**INPUT MATERIAL:**
********************

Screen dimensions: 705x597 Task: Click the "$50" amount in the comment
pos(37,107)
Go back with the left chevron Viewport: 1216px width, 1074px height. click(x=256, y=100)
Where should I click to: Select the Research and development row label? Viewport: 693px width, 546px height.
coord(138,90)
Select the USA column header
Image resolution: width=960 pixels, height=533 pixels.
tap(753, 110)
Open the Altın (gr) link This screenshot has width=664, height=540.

********************

**DESCRIPTION OF THE TASK:** The line containing "Image resolution: width=960" marks the start. Repeat it and every line after it to the end of the listing above, exactly.

**ANSWER TO THE EXERCISE:**
Image resolution: width=960 pixels, height=533 pixels.
tap(753, 110)
Open the Altın (gr) link This screenshot has width=664, height=540.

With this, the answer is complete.